Josh Matejka: Man, those tomahawk dunks were fun right? They weren’t nearly as fun when you saw what was happening on the defensive end, though. Braun struggled heavily against bigger post players. That’s not necessarily his fault as much as it is nature’s — Braun simply isn’t big enough to compete against the Nick Richards and Kerry Blackshears of the SEC. While Braun did have some highlight-worthy moments on the defensive end against smaller teams, he struggled against the towering behemoths of the Southeastern Conference.
Ryan Herrera: He wasn’t a particularly great defender outside of some nice-looking blocks, and he wasn’t going to cut it against the SEC’s premier bigs. Like Matt said above, he should probably be a guy that runs the four spot more often than not and takes on the role Mitchell Smith has played well in. Of course he can move to the five when he gives the other team a matchup problem, but he shouldn’t be anchoring the paint against some of the guys this conference has to offer.
There was a lot of clamoring from the fanbase (and some high-profile former athletes) for Braun to get more playing time. What does he need to do to see more of the floor next year?
Sam Snelling: I’m high on his long term ceiling. Braun has a lot of skill. He needs to get tougher and more physical, and I’d like to see him develop more of an ability to stretch the floor. But I think as long as the progression continues you’ll see his role develop more and more. These days it’s often difficult to see guys show the patience needed to build towards the role they want. But if Braun hasn’t bolted by now you have to think he’s bought into the plan. He can be an important piece for this team next year and the year after. But I think it’s going to be a gradual thing.
Matt Harris: If he can hold his ground against brawny bigs, sure, give him more time on the low block. However, I’d be intrigued to see him spend more time at combo forward. Offensively, Braun could become a unique tool in high pick-and-rolls: diving to the rim, popping for jumpers, or passing out of short rolls. Doing so would give Martin flexibility — a ball-handler in Kobe Brown, a defensive pest in Mitchell Smith and a middle way in Braun. Ideally, Brown handles the bulk of the minutes, while the scouting report dictates whether Mitch or Parker serves as the primary reserve.

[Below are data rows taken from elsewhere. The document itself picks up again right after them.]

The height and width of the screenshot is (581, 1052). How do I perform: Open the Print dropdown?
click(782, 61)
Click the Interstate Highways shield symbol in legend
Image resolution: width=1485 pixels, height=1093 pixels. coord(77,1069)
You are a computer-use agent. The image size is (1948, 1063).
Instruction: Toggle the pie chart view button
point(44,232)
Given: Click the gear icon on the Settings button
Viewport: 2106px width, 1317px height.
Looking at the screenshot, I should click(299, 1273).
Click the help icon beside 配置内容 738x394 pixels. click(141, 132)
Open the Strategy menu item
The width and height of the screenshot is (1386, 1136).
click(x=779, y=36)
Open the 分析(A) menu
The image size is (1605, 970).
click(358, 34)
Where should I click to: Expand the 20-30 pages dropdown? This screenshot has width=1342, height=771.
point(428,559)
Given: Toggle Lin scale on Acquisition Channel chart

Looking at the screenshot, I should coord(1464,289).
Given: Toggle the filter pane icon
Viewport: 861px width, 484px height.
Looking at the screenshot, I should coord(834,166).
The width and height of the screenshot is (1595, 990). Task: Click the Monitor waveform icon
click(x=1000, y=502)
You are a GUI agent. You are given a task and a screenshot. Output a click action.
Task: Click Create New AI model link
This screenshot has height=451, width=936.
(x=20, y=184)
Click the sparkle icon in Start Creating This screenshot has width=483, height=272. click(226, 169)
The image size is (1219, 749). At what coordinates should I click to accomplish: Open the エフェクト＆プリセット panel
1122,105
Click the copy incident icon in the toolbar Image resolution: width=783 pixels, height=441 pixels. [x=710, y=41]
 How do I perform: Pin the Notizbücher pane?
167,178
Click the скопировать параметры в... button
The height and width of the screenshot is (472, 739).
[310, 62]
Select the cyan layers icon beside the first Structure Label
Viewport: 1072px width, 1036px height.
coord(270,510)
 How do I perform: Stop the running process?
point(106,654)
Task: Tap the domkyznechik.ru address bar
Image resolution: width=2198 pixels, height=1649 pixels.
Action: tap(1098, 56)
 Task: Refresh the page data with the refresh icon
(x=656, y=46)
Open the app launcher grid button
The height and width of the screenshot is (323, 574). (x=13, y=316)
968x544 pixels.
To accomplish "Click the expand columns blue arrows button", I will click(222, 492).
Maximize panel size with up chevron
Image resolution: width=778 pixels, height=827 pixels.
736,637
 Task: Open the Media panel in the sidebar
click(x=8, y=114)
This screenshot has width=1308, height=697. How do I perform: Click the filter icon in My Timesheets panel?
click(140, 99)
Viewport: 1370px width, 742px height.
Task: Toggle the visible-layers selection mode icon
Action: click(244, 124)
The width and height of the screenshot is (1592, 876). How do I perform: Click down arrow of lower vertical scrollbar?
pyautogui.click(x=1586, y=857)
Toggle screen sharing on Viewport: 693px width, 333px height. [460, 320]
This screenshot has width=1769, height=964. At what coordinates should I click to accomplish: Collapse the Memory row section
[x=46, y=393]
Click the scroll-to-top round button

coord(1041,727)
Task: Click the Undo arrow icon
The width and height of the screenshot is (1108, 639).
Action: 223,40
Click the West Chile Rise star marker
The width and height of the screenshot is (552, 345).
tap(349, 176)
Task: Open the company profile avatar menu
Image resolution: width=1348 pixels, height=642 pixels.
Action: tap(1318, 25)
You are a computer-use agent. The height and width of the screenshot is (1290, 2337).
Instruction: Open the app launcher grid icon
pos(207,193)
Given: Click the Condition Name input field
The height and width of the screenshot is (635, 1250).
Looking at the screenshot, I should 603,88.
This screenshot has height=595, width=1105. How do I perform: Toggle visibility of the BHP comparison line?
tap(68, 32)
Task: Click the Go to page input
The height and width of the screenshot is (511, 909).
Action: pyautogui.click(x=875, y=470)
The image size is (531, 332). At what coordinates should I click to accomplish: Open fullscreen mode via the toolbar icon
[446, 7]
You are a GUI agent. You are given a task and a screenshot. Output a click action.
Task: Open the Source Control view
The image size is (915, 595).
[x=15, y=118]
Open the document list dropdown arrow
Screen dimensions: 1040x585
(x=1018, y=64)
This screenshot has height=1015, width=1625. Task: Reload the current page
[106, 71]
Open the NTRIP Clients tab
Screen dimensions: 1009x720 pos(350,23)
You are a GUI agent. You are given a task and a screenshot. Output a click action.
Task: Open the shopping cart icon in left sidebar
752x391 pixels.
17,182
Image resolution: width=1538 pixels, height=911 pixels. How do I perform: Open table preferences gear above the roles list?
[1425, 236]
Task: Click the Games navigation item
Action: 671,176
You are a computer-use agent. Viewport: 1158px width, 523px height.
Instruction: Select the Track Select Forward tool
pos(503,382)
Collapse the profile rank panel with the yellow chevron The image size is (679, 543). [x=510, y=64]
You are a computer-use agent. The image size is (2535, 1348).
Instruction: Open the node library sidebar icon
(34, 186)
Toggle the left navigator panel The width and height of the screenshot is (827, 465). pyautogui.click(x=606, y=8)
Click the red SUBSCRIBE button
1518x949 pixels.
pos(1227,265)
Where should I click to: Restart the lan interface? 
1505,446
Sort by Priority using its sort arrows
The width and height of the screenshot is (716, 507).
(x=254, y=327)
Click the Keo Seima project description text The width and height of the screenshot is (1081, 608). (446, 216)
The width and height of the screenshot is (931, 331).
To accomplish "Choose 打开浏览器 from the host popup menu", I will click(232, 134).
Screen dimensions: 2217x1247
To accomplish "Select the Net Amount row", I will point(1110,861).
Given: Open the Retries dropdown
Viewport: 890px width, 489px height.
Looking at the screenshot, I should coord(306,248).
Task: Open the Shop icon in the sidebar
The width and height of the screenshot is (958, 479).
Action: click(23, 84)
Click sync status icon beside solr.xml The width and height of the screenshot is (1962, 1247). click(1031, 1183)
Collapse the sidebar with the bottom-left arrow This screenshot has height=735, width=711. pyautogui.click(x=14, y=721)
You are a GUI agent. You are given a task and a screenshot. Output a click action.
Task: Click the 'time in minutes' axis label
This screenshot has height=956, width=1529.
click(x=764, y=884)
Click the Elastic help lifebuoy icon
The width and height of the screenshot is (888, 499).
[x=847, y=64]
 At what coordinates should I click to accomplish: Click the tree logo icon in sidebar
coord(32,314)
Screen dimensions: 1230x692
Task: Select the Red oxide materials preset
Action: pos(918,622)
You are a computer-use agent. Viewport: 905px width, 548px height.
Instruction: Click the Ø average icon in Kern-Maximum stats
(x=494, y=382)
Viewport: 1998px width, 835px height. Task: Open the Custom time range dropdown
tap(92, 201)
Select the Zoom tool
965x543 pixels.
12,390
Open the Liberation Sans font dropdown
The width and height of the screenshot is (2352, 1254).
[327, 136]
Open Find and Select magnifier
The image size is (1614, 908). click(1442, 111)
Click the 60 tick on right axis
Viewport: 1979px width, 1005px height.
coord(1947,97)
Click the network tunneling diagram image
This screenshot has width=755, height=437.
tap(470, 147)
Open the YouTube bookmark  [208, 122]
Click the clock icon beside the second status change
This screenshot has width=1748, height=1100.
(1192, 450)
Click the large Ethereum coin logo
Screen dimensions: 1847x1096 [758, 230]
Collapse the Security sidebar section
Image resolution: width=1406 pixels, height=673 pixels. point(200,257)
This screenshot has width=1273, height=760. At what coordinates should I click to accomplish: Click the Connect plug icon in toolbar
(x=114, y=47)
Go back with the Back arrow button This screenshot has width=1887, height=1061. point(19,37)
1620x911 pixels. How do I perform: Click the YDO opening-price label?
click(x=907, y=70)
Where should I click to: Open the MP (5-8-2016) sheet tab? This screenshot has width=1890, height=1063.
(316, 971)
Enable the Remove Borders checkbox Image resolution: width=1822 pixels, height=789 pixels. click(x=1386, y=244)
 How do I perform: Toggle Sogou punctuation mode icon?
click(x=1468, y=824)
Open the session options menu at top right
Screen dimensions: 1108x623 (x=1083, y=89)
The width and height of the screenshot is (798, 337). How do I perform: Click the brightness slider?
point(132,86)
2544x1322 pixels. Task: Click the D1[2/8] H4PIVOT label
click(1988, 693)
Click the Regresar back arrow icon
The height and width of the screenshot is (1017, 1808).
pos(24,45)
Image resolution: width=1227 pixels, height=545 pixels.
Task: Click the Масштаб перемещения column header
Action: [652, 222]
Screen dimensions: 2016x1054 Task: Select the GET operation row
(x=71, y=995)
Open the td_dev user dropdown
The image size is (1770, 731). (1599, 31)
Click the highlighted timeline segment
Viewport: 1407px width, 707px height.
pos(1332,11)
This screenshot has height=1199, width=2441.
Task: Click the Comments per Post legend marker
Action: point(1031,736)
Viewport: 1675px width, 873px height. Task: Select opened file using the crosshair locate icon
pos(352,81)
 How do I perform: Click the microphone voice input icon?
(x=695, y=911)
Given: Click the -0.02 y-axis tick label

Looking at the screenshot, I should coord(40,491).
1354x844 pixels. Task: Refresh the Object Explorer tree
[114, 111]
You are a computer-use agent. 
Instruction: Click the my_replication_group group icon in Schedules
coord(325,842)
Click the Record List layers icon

Josh Matejka: Obviously Braun needs to make adjustments on the defensive end, but I wonder if his struggles have more to do with his assigned position (read: Matt’s answer above) than his ability. I’d like to see Braun continue refining his offensive game, particularly as it relates to him becoming a three-level scoring combo forward. Right now, Missouri is starved for players who can put the ball in the hole — the more they can get the merrier, and Braun’s skillset puts him in a good place to be one of those guys.
Ryan Herrera: He’s got to show improvement on defense on all areas of the court, because like I said before, he’s a guy that could step into Mitchell Smith’s role. Smith isn’t the one counted on to play against the bigger post players, but he is the one Martin wants switching on all five positions. Smith can hold his own down low and is also comfortable defending on the perimeter, and I think Braun has to show he can be that guy, too. Do that and he’ll become a rotational piece, because with how the things bigs are expected to do are continuing to evolve, that’s probably the easiest way for Braun to work his way into Martin’s regular rotation.